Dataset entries
********************
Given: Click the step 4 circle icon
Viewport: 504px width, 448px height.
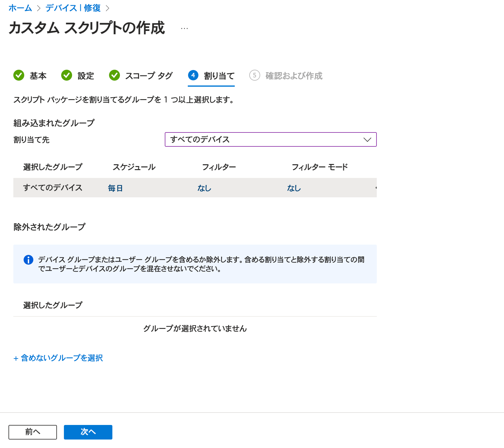Looking at the screenshot, I should pyautogui.click(x=193, y=75).
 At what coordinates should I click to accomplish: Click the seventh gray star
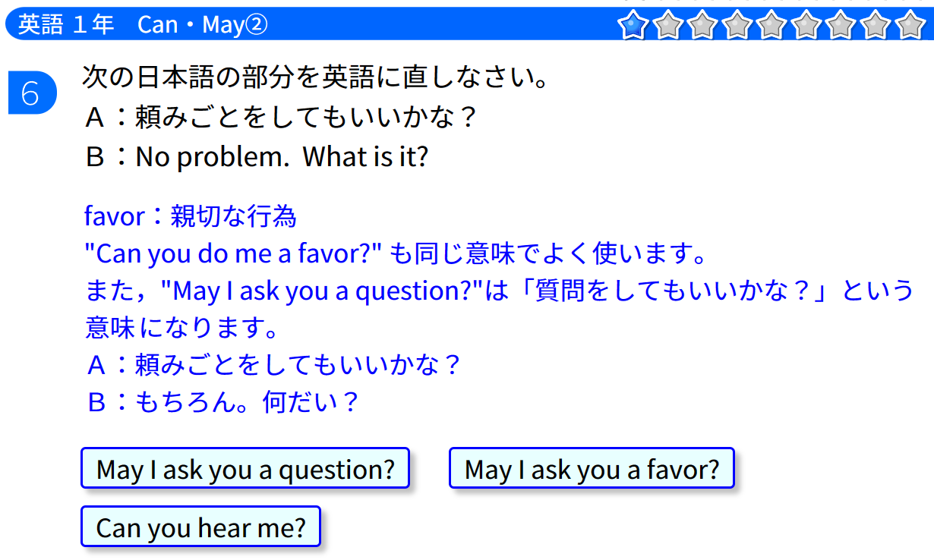(x=841, y=24)
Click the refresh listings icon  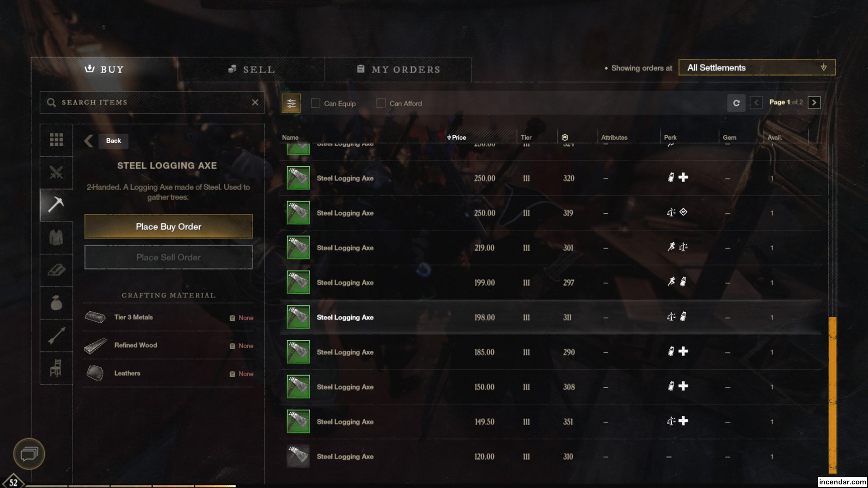point(736,103)
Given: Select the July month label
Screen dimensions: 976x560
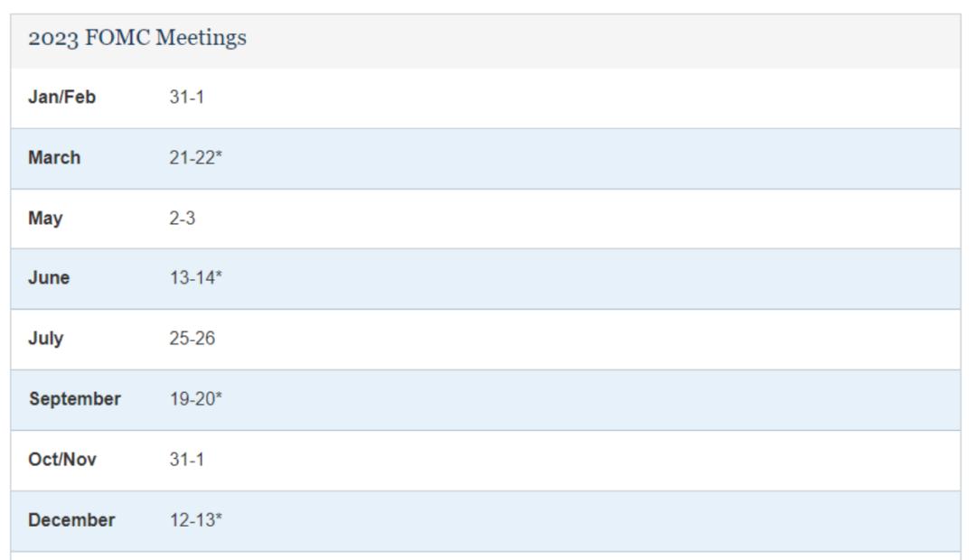Looking at the screenshot, I should click(45, 339).
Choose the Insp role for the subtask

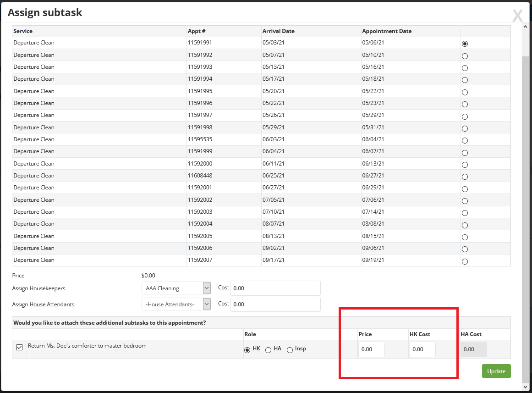click(x=290, y=350)
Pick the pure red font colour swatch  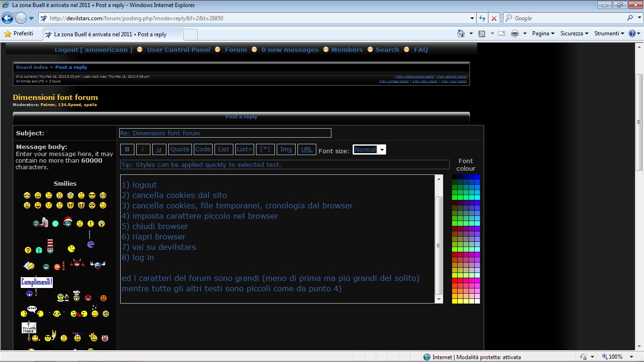tap(454, 280)
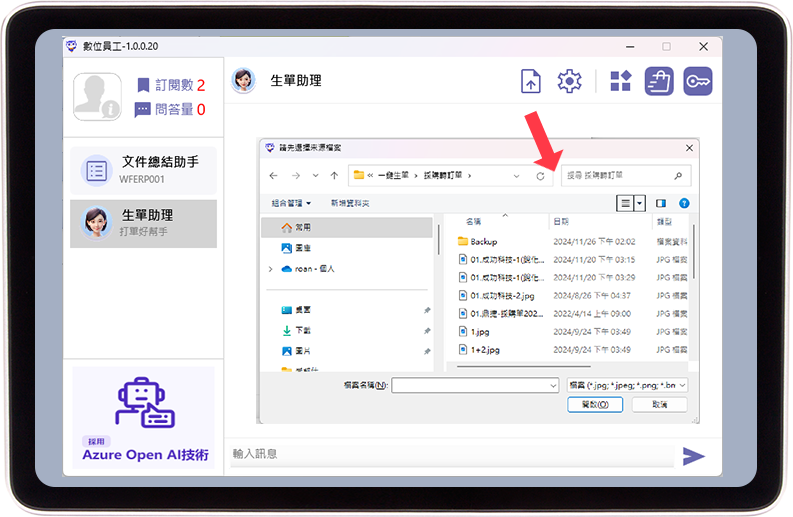Send message with the arrow icon

pos(693,456)
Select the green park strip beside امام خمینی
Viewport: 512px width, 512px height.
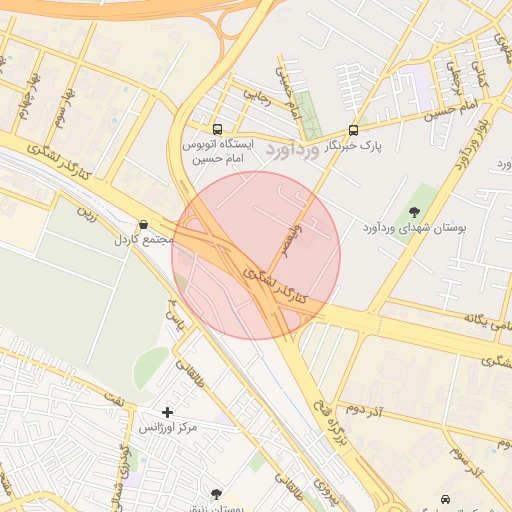[308, 115]
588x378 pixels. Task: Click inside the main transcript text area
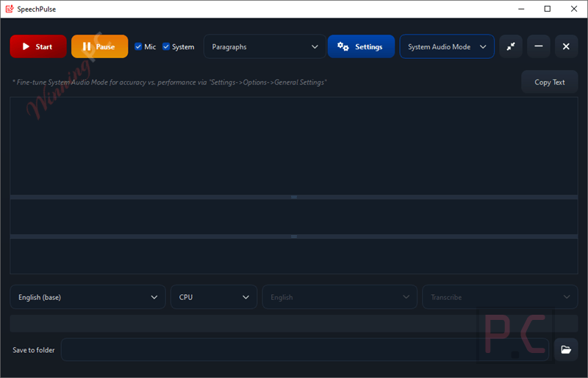[x=294, y=146]
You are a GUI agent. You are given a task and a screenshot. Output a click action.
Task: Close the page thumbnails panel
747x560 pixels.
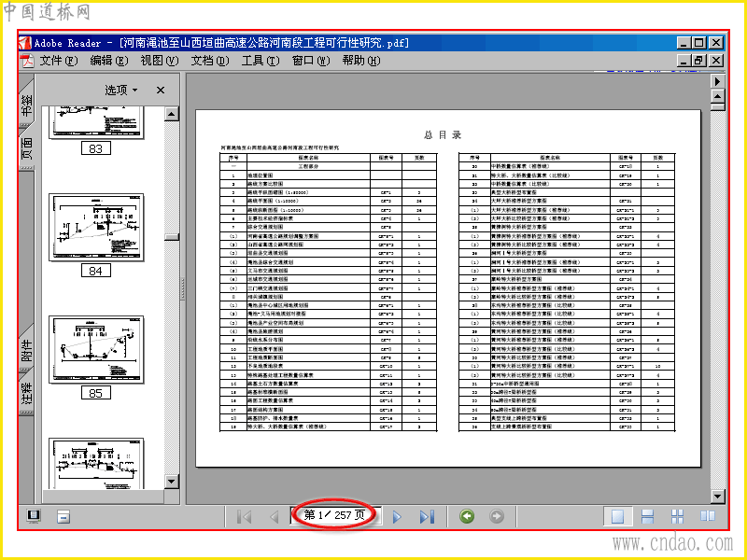point(161,90)
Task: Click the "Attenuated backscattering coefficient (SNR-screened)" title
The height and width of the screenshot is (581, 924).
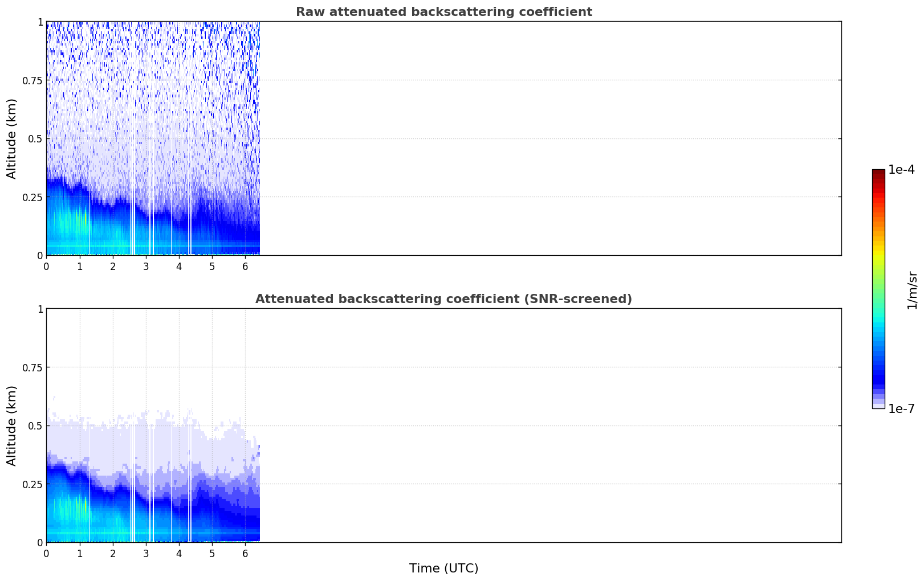Action: pyautogui.click(x=443, y=299)
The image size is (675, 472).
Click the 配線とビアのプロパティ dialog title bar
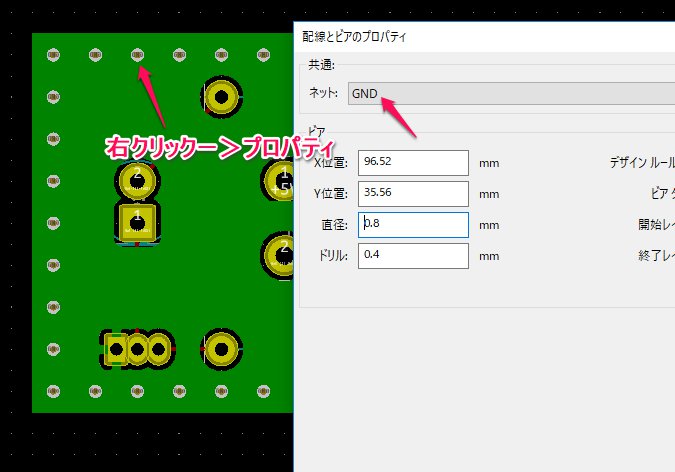click(480, 36)
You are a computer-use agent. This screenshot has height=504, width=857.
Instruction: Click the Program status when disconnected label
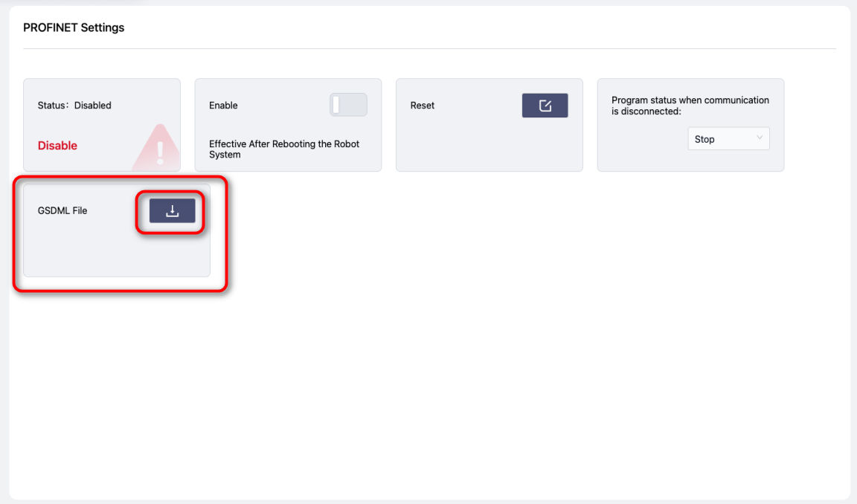[690, 106]
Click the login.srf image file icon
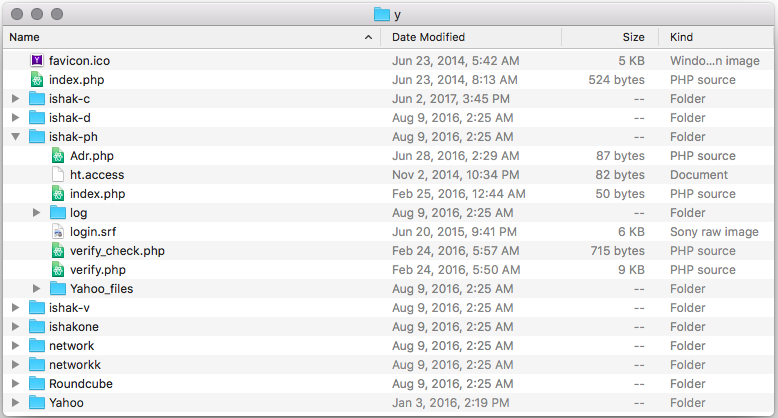The height and width of the screenshot is (418, 778). point(58,232)
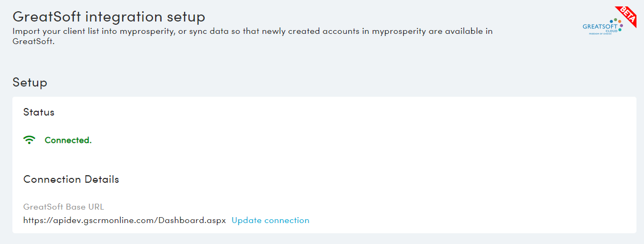Click the import client list description paragraph
Screen dimensions: 644x244
[253, 36]
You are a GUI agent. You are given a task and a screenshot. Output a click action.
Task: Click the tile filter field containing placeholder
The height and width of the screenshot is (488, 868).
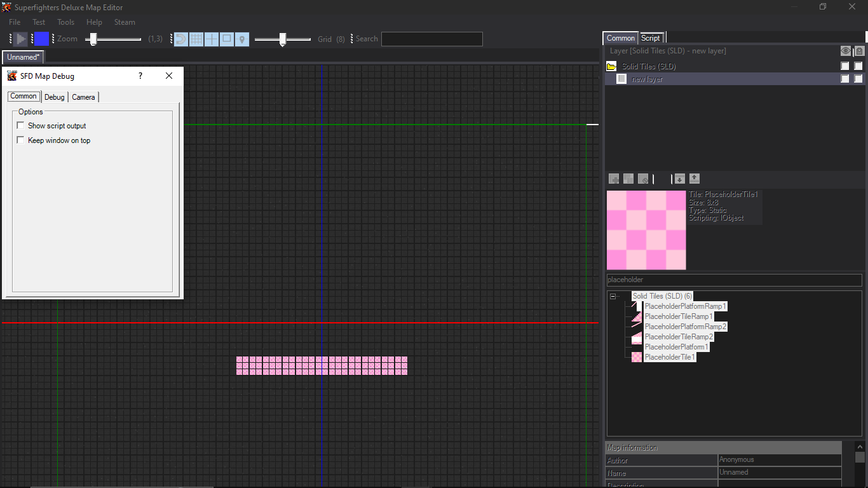click(734, 280)
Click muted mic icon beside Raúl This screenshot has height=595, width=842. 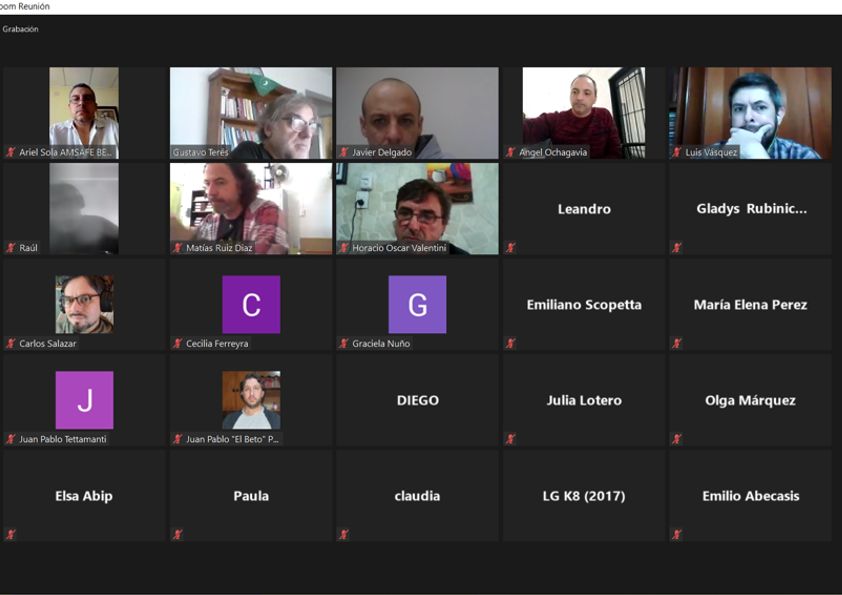click(x=11, y=248)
********************
-- ACTIVITY --
Every line in the entries above that has the word "Select" should be identified and copied.

-- EXERCISE RESPONSE --
Given: Select the July month label
Select the green park strip beside امام خمینی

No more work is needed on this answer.